▸ **What this task involves**
Among the lines below, list those containing the string "computer".

(Stored data entries)

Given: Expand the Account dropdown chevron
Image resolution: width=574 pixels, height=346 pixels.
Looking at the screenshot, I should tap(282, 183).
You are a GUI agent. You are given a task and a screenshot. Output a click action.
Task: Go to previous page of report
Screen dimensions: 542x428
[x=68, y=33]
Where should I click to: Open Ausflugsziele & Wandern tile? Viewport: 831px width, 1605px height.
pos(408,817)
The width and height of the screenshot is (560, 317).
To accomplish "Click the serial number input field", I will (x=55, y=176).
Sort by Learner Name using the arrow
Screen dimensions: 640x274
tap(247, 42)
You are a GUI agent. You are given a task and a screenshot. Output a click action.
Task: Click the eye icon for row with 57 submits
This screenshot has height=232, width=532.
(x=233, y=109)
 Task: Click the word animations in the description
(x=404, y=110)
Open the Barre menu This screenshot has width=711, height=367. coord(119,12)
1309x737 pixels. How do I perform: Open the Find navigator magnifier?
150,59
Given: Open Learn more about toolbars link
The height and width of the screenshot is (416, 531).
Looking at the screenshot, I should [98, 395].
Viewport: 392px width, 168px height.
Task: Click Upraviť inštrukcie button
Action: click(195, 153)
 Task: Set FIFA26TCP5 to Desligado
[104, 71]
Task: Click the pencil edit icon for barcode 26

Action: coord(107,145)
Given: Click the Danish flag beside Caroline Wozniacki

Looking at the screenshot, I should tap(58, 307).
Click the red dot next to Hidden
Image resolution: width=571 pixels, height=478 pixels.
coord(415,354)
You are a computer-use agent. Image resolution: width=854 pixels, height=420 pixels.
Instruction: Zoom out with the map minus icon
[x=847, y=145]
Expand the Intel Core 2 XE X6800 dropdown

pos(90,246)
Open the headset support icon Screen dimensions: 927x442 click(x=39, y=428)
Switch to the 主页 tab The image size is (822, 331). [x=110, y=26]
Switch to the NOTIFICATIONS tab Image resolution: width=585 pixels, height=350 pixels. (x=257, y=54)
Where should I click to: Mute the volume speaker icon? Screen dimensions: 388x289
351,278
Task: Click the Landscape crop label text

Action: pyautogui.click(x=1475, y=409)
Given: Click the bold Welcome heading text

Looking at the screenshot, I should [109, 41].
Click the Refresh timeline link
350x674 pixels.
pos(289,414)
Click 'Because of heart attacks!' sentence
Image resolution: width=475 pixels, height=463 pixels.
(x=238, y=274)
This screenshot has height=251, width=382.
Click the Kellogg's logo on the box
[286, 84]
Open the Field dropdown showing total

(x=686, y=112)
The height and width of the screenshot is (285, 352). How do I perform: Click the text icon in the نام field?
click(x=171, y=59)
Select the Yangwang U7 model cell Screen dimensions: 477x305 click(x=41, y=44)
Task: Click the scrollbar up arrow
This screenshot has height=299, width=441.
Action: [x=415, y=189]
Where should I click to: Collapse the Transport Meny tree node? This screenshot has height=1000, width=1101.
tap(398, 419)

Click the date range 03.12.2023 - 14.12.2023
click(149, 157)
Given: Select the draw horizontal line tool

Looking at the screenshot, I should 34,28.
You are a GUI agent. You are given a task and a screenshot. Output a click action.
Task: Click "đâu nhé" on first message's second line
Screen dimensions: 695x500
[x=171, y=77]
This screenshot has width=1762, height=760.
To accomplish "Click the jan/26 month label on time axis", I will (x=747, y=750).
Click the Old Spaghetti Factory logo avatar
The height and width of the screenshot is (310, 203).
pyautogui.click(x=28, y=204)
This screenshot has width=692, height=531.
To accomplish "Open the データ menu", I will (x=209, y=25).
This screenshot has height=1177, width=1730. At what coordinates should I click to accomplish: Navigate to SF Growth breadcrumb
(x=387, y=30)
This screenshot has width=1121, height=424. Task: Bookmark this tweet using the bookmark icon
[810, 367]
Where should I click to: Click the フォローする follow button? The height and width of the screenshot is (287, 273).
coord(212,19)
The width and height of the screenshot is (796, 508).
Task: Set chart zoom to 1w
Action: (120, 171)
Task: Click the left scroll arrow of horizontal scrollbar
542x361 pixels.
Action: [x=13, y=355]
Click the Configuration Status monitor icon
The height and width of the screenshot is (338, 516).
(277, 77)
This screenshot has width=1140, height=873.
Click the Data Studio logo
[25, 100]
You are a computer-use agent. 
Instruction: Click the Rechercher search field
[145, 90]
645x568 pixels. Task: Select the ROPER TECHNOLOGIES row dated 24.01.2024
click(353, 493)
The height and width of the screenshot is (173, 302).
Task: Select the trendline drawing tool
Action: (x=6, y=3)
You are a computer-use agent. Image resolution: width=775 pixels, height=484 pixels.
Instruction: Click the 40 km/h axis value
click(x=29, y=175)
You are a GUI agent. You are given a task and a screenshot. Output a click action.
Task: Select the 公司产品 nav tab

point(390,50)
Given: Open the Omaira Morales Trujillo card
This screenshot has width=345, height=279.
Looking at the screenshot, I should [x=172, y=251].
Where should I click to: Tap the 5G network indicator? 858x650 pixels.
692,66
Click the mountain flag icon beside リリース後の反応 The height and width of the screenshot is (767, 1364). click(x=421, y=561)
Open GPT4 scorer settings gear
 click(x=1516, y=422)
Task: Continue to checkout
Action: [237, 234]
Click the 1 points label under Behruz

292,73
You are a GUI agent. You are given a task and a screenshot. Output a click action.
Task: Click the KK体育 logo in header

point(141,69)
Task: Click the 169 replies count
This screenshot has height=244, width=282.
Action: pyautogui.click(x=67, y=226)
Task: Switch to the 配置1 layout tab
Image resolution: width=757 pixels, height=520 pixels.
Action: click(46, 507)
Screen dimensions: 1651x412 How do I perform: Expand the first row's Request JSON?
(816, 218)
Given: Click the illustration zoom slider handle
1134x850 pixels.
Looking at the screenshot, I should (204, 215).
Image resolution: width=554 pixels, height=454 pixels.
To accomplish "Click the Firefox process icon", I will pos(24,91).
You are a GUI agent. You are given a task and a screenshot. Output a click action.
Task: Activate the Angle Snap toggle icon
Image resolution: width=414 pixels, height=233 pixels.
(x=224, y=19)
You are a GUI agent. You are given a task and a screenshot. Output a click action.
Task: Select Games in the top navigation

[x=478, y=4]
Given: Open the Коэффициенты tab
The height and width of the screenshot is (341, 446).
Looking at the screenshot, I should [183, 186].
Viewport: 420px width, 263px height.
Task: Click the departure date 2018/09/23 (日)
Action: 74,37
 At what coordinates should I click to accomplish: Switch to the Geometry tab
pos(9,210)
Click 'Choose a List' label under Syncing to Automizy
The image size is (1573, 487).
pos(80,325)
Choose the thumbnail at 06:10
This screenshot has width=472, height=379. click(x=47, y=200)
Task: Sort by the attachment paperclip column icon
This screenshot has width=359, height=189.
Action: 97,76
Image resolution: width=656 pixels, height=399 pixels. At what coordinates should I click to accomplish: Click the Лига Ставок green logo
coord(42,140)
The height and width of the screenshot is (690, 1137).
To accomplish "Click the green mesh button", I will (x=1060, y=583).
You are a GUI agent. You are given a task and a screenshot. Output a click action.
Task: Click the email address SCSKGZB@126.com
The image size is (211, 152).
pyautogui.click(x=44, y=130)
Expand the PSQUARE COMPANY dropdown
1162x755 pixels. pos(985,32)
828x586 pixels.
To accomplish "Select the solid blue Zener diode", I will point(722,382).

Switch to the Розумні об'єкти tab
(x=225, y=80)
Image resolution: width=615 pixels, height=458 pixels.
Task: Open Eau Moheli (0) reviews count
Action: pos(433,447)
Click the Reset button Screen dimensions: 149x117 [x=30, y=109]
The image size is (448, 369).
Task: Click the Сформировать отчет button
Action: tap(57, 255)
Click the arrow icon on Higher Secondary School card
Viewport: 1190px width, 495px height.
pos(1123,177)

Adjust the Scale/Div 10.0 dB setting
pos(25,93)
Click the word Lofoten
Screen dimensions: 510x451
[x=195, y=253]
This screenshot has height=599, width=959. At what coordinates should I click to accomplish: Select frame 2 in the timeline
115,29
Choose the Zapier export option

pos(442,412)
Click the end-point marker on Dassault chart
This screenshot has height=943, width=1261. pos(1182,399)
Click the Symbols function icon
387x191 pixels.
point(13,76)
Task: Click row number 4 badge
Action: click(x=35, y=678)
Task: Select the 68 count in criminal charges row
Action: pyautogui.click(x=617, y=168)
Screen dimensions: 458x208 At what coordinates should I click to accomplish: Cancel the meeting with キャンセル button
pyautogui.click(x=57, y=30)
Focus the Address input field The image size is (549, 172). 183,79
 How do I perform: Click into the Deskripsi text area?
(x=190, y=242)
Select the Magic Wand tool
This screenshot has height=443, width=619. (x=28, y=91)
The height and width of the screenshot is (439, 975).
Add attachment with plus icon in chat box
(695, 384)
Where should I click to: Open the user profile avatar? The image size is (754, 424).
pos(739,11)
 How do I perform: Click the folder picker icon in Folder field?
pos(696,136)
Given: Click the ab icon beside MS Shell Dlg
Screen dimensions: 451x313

▸ **Completed task**
You are a computer-use agent. Image resolution: width=854 pixels, height=420 pixels.
You are a computer-use agent. 
You are a computer-use agent. Image resolution: width=775 pixels, height=484 pixels.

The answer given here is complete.